If you've worked with SolarWinds alerts for more than 15 minutes, you probably already know the slippery slope it presents. You start by setting an alert for CPU with a pretty logical threshold of "> 90% for 10 minutes". Soon after that one of two events happen (or both. It depends on your environment)
  1. Device "owners" complain about all the events you are missing because the threshold is too high
  2. The people receiving alerts complain they are getting too many false alarms because the threshold is too low
About this time you realize that various devices - depending on their machine type, OS, role, or even the specifics of that particular system) require custom thresholds.

So you start copying alerts and modifying them. And when you turn around, you realize you've got 237 different "high CPU" alerts and the logic of each of them ("machine type = "Windows" and IP_Address contains 1.2.3 and (custom field) IS_IMPORTANT = 1 and....") is enough to constipate Einstein.

In a fit of pique during a monitoring review meeting, you throw your hands up in the air and say "why don't I set up a separate threshold for Every. Flipping. Device?!?!?!"

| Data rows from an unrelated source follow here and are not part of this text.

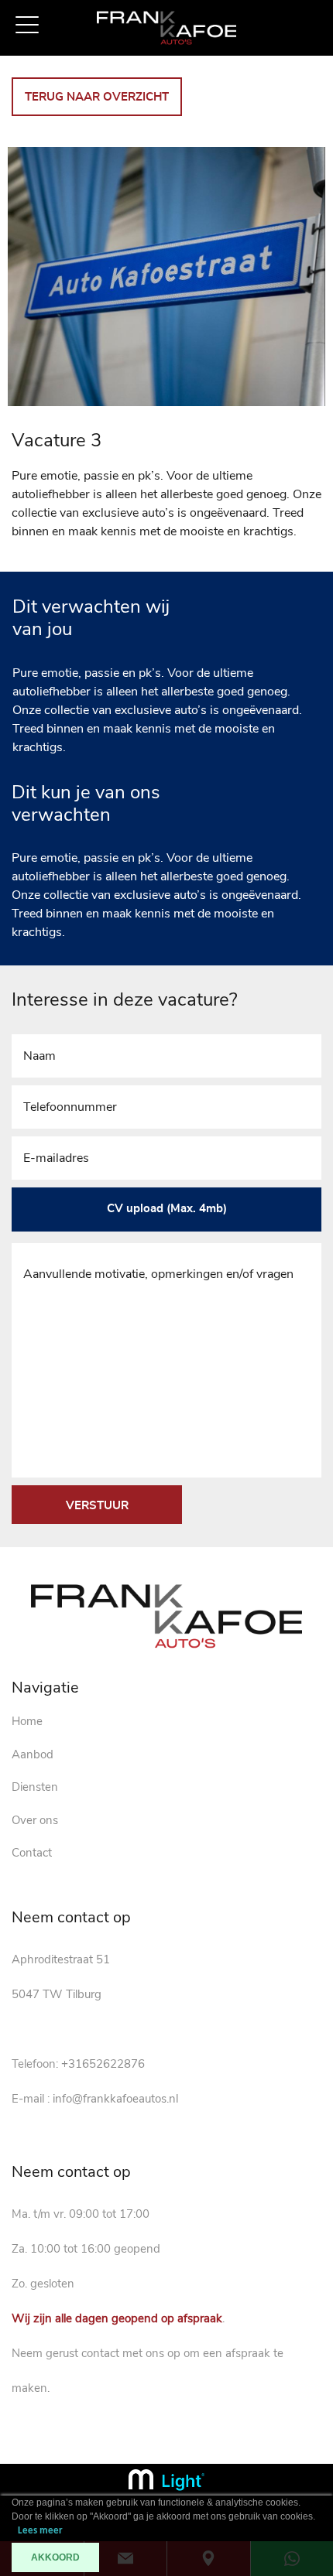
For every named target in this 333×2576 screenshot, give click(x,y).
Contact (32, 1852)
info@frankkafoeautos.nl (115, 2098)
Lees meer (40, 2531)
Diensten (35, 1787)
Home (27, 1721)
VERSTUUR (97, 1506)
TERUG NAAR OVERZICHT (97, 97)
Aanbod (32, 1754)
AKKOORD (55, 2557)
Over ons (35, 1820)
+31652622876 (103, 2064)
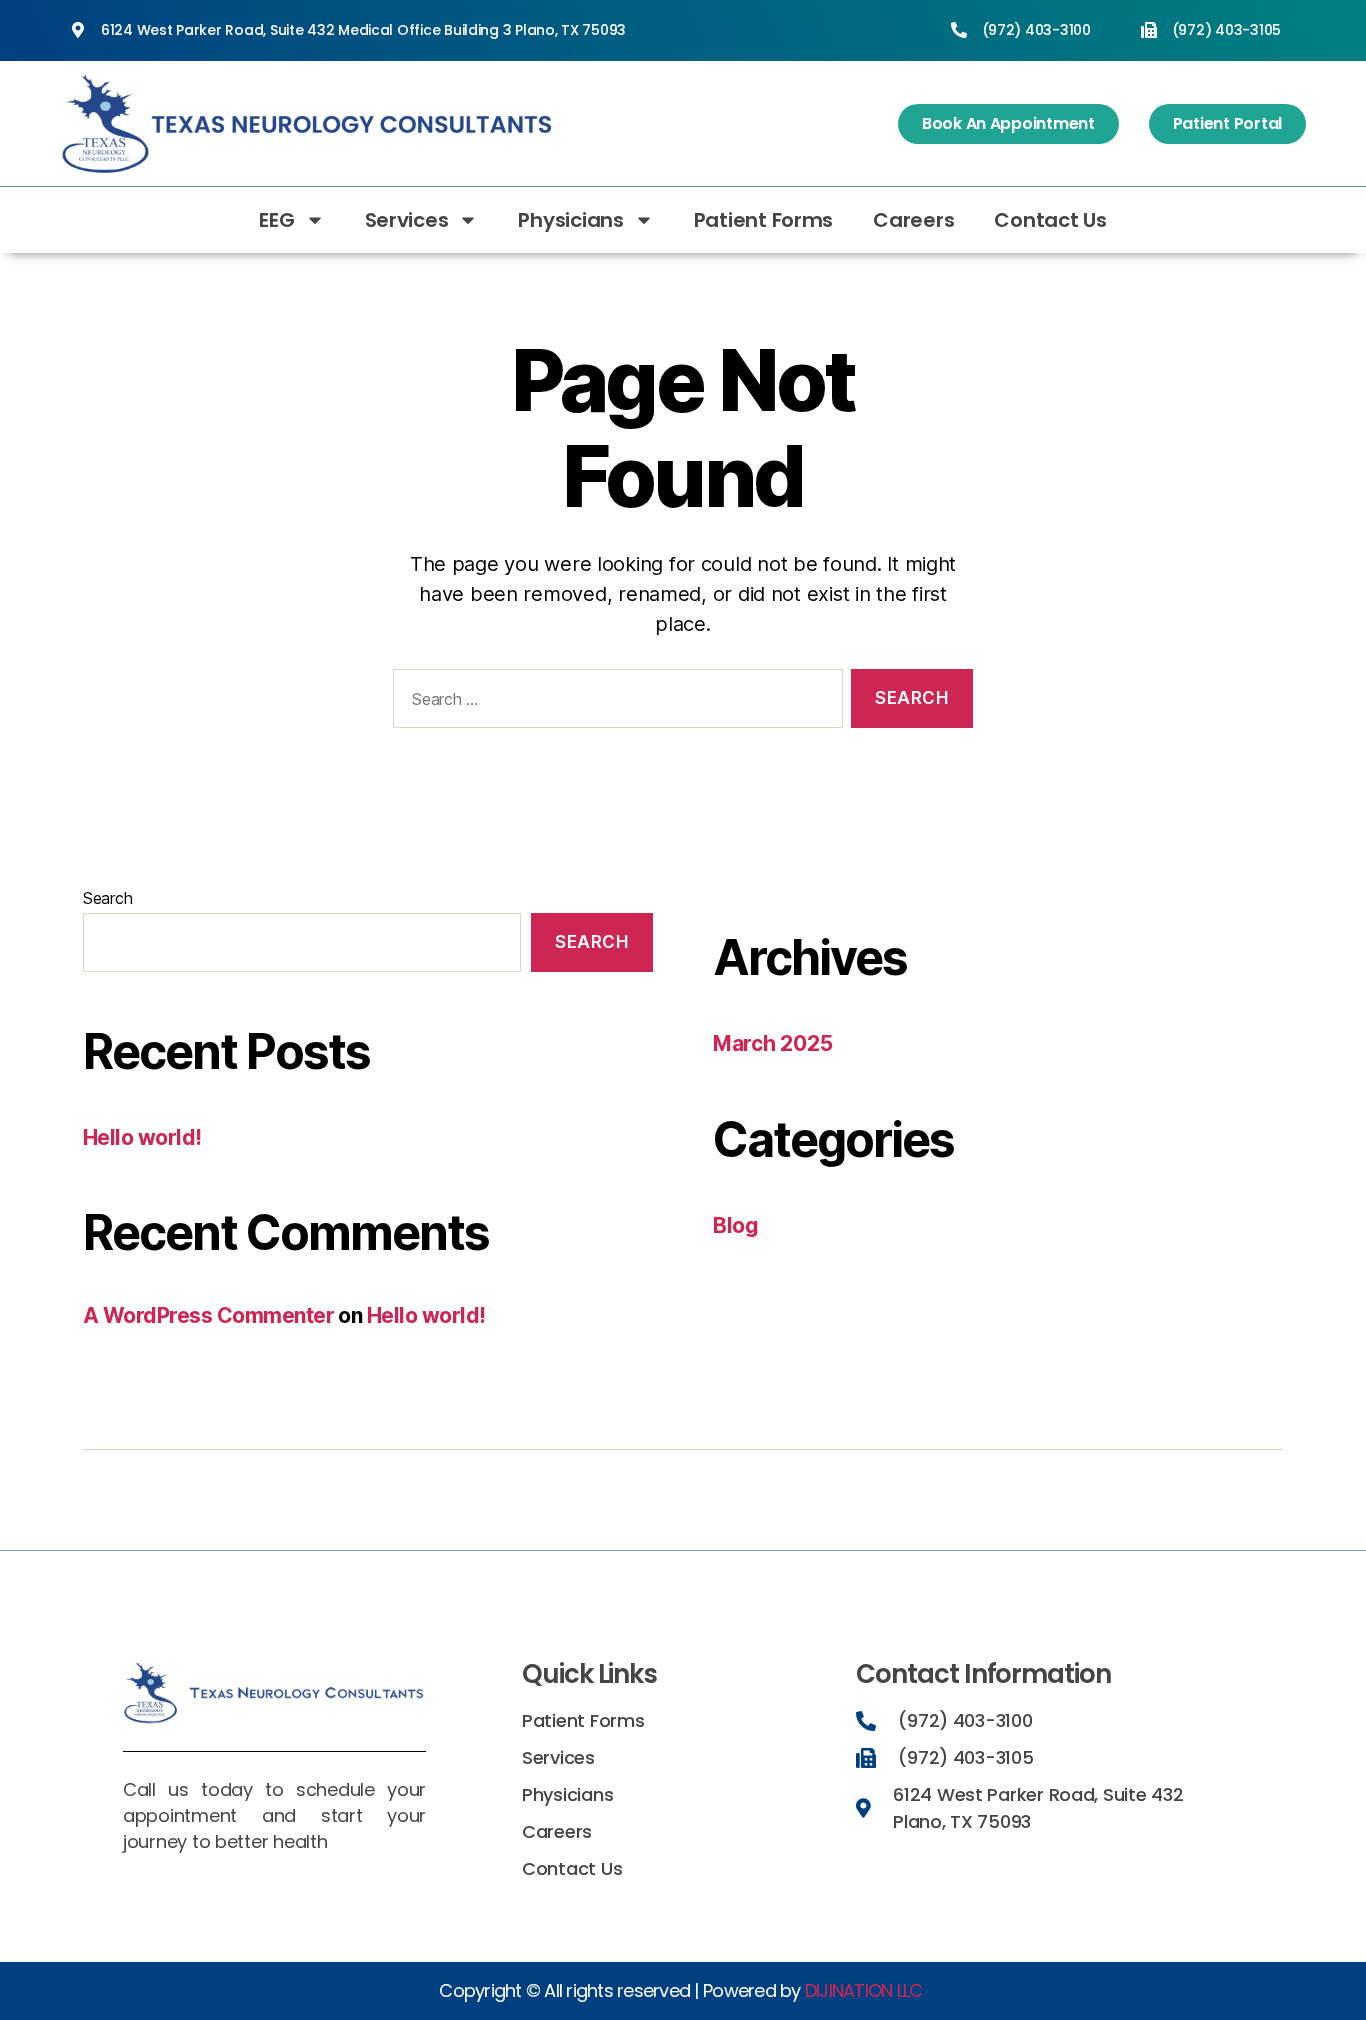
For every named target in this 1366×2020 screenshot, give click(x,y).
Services (407, 220)
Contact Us (1050, 220)
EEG (276, 220)
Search (107, 898)
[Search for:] (614, 702)
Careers (913, 220)
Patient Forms (764, 220)
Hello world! (142, 1137)
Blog (736, 1225)
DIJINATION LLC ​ (866, 1990)
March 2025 (772, 1043)
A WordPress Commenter (208, 1315)
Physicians (570, 220)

Assuming you retained employment at your company after that outburst, I want to let you in on a secret:

You can.

The key here, much like the one presented earlier for muting, is a couple of custom fields and a little bit of Alert logic.

The Custom Fields
You can call them anything you want, but they should be numeric. Here at Sentinel, we've got ALERT_CPU, ALERT_RAM and ALERT_VOL. The first two go in the nodes table, the last one (logically enough) goes in the volume table.

The Alert Logic
Now the we can alert on individualized thresholds for those elements on a node-by-node basis, leveraging the alert system's "complex conditions" option: "where (field or value) xxx is greater/less/equal to (field or value) yyy".

The alert logic for CPU would look something like this:

Where ANY of the following are true
  Where ALL of the following are true
     ALERT_CPU is empty
     CPU_LOAD is greater than 90
  Where ALL of the following are true
     ALERT_CPU is not empty
     the field CPU_LOAD is greater than the field  ALERT_CPU

This has the effect of setting a default threshold for any device that doesn't have a specific value in the custom alert field (that's the first "Where ALL" section; but if it DOES have a value then compare whatever number is there to the field ALERT_CPU.

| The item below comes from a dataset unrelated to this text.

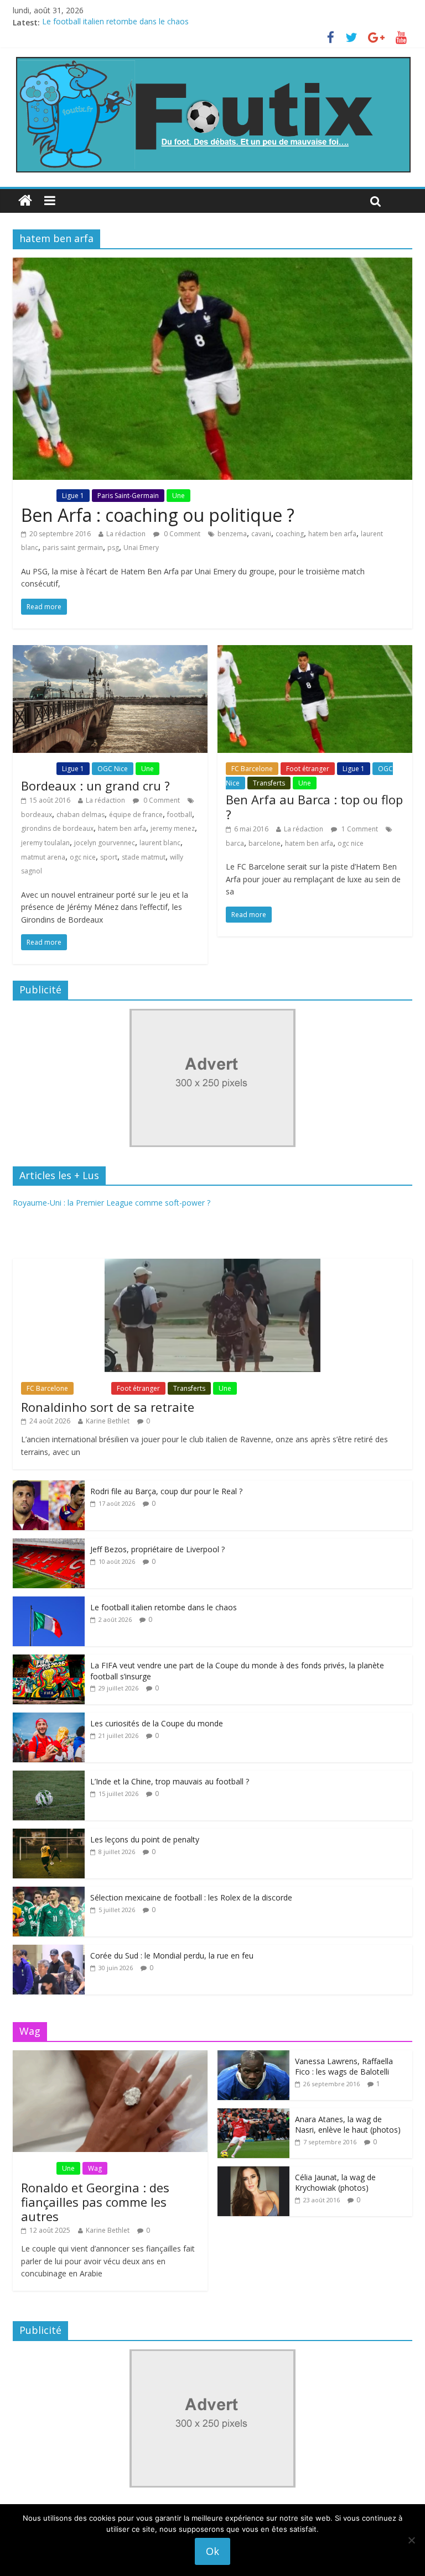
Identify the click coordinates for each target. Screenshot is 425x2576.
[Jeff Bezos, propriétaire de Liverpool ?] (49, 1544)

For those who are following along from my previous article, here's the logic that includes the "mute" options:

Where ANY of the following are true
  Where ALL of the following are true
     N_MUTE is not equal to YES
     ALERT_CPU is empty
     CPU_LOAD is greater than 90
  Where ALL of the following are true
     N_MUTE is not equal to YES
     ALERT_CPU is not empty
     the field CPU_LOAD is greater than the field  ALERT_CPU

This is also useful if you want to MUTE just one element - say CPU. You have a device that simply "runs hot". You don't want CPU alerts, but you also don't want to mute the whole node, because you still want RAM alerts, interface alerts, etc. Set the ALERT_CPU to 105, and you will continue to collect CPU stats, but (since the CPU can never go above 100), you won't ever get a CPU alert.

IN THE NEXT (AND FINAL) POST: How to ignore built-in alerts for CPU, RAM, etc. in favor of custom OIDS.

2 comments:

mozrat said...

Very nice.

I'd also add that you can send email alerts to a Node Custom Property ${Node.Email_Alert_Group} to further customise the alerts

Leon said...

Mozrat you are absolutely right. That's probably another whole post - places you can use SolarWinds variables that you wouldn't expect.

Thanks!